The once-forgotten khao chae has been brought back to life thanks to social media trends. Here are the best places to try the dish which dates back to the King Rama V era

Kao Chae

People love the dish not just for its camera-ready presentation but also because it allows diners to understand the long-treasured culinary traditions our forefathers have passed on to help us beat the sultry weather.

The history of khao chae dates back to the 18th century and the reign of King Rama V. The dish, comprised of rice soaked in water accompanied by a variety of side dishes, is believed to have originated in the Mon community and later made famous in the Thai royal court.

Preparing khao chae demands a long and meticulous, if not secretive, process of labour and understanding. Thus, its popularity faded over time due to the challenge.

The rice used to make khao chae must be old and repeatedly polished and rinsed to remove excess starch before it is steam-cooked.
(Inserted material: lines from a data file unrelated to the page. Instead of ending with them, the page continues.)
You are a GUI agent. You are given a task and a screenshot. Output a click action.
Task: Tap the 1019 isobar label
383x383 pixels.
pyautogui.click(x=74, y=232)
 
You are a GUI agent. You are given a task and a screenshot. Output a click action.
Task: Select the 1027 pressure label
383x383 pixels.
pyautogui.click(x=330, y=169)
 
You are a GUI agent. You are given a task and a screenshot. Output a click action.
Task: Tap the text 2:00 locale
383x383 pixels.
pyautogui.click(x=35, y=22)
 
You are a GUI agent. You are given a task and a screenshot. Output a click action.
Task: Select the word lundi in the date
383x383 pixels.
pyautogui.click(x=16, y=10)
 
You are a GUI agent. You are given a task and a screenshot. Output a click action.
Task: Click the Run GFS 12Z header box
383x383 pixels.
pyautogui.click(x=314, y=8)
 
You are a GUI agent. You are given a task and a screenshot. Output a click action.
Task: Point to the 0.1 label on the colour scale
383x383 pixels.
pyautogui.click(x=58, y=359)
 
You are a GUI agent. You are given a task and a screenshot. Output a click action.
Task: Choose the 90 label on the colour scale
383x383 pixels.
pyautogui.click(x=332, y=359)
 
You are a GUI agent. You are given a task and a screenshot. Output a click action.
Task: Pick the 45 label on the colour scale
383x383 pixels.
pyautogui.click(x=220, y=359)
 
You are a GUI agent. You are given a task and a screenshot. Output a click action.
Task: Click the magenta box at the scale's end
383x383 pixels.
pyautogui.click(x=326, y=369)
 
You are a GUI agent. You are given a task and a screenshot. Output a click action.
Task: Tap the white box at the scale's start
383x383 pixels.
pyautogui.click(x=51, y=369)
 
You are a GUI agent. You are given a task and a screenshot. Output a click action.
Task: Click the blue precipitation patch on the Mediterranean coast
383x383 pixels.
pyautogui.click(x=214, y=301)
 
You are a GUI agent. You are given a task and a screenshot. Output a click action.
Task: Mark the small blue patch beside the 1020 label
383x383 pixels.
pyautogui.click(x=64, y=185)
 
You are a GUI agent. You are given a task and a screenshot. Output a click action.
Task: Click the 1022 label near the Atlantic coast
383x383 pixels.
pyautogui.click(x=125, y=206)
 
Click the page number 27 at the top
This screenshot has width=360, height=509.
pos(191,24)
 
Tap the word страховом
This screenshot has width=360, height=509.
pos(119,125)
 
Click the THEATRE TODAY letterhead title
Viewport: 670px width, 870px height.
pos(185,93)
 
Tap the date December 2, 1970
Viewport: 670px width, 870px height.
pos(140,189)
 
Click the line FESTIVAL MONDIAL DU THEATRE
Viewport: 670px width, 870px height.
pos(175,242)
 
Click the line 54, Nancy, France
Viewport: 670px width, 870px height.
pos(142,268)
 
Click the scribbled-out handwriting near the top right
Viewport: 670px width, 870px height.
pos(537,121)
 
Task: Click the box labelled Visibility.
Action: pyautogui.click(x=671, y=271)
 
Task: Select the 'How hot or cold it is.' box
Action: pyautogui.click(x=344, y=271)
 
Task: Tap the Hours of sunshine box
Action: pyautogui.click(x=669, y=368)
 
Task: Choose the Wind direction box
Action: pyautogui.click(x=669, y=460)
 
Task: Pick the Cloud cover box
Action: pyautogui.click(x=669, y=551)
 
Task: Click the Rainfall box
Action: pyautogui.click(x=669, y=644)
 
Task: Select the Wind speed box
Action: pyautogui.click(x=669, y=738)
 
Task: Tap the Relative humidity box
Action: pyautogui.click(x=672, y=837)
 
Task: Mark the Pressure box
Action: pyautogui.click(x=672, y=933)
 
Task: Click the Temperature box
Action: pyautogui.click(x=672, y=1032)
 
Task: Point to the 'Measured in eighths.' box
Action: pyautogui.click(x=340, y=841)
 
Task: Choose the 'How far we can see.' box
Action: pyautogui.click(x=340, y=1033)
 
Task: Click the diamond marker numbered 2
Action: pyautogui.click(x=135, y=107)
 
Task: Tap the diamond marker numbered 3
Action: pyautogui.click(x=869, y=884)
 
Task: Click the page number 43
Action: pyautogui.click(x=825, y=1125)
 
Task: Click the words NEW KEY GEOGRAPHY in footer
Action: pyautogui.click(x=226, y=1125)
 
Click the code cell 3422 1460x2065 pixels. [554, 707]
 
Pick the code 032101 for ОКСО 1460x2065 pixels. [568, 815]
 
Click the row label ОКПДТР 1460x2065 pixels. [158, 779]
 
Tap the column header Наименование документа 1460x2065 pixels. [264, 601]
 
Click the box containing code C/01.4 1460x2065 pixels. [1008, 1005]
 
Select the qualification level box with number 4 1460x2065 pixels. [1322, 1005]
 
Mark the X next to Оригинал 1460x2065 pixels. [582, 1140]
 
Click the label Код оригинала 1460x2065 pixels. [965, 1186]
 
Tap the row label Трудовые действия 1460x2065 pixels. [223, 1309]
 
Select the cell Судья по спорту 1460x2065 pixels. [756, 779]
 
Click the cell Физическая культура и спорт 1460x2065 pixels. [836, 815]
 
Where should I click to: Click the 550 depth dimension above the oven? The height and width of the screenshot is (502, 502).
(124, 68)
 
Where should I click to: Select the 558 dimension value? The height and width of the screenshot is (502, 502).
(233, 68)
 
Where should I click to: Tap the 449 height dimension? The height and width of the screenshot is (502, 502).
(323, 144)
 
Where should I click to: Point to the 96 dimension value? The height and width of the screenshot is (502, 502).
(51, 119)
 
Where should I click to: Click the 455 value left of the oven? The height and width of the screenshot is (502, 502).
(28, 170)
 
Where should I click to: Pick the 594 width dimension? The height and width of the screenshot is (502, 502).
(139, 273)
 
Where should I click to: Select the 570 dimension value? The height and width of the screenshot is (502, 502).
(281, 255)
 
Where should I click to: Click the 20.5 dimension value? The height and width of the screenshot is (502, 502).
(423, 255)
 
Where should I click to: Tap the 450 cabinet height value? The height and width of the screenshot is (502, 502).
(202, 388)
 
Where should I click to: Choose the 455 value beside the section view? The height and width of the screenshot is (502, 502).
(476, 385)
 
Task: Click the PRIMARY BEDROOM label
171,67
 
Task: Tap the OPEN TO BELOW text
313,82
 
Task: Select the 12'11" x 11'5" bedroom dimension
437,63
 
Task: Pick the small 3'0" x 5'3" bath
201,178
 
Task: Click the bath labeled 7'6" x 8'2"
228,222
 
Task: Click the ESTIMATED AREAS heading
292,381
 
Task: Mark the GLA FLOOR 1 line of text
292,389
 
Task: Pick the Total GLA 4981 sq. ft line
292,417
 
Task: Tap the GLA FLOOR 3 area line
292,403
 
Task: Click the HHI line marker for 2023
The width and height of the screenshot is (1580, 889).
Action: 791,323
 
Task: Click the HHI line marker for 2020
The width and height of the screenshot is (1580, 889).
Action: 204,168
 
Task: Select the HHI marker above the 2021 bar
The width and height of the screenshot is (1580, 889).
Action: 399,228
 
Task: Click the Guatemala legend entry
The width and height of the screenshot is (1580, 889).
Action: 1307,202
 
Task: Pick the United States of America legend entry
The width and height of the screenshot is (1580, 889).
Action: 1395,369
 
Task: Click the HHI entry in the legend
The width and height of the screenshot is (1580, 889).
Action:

The reason is that when the old rice is soaked, it will retain its firmness and never turn mushy and the water won’t become cloudy from the starch either.

The water in which the rice is soaked has to be of specific quality too. It must be ice-cold and scented naturally with jasmine or chommanad (bread flour) and never an artificial scent.

Accompanying the rice is at least half-a-dozen choices of bite-sized delicacies prepared — using intricate recipes — with very common Thai household ingredients and typical backyard plants.

Other commonly found and quintessential ingredients include luk kapi (deep-fried shrimp paste balls), hom dang yud sai (deep-fried stuffed shallots), phrik yuak sord sai (sweet pepper stuffed with seasoned minced pork and shrimp wrapped in crispy egg netting), chai pow phad kai (stir-fried sweet radish with egg), moo foi (sweet and crispy pork floss) and pla chon hang (caramelised dried fish) and neatly carved fresh fruit and vegetables — basically green mango, cucumber, krachai (fingerroot) and red chilli.

Eating khao chae too requires a certain tack. The proper way is to eat the rice and the side items separately, one spoonful at a time. Don’t put any side items into the rice as it will cloud the water and create an unpleasant odour and taste. Let try and enjoy Kao Chae that is available in Bangkok, Petchburi and other provinces in summer time for happiness and tasty dates back to the 18th century and the reign of King Rama V.